#### Written task:
Rewrite all of the material below with every "screenshot" changed to "screen capture" and nothing else altered, and leave the pictures out of your answer.

(Records from a data collection)
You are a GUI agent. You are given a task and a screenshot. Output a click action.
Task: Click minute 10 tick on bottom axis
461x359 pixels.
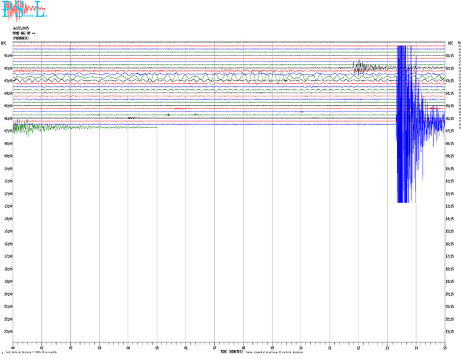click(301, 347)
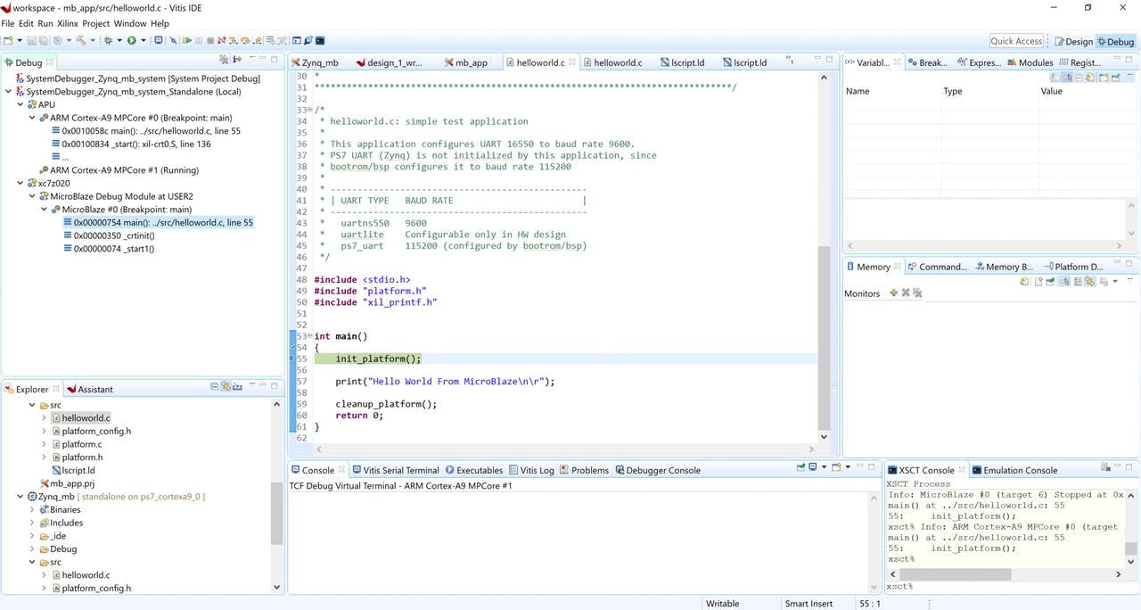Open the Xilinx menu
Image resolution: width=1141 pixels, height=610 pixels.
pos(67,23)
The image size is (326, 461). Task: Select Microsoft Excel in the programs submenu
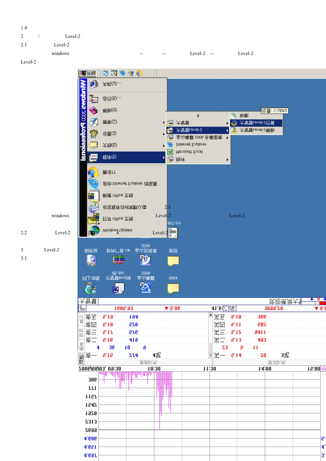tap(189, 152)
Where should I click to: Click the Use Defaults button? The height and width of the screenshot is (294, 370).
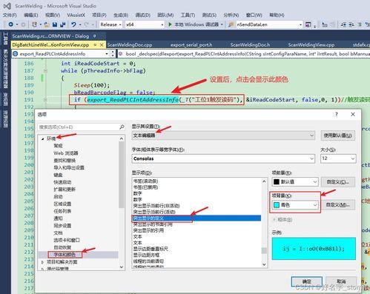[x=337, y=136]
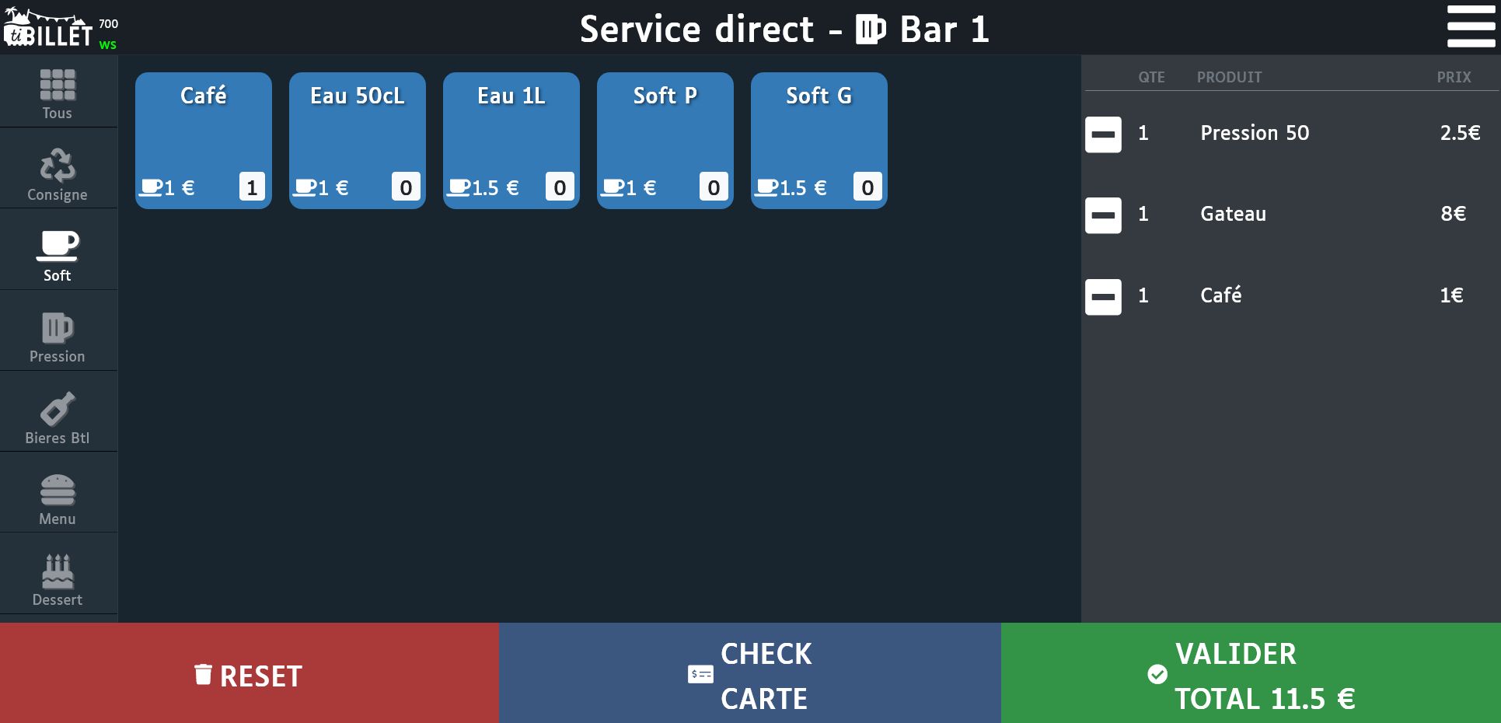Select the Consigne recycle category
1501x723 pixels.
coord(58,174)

#### Task answer:
You are a GUI agent. You are given a task and a screen capture. Output a click action.
Task: Click minute 10 tick on bottom axis
461x359 pixels.
click(301, 347)
Open the Xilinx menu
Image resolution: width=1141 pixels, height=610 pixels.
pos(67,23)
The image size is (326, 461). Task: Select Microsoft Excel in the programs submenu
tap(189, 152)
Where should I click to: Click the Use Defaults button? The height and width of the screen capture is (294, 370).
[x=337, y=136]
Select the Consigne recycle category
1501x723 pixels.
coord(58,174)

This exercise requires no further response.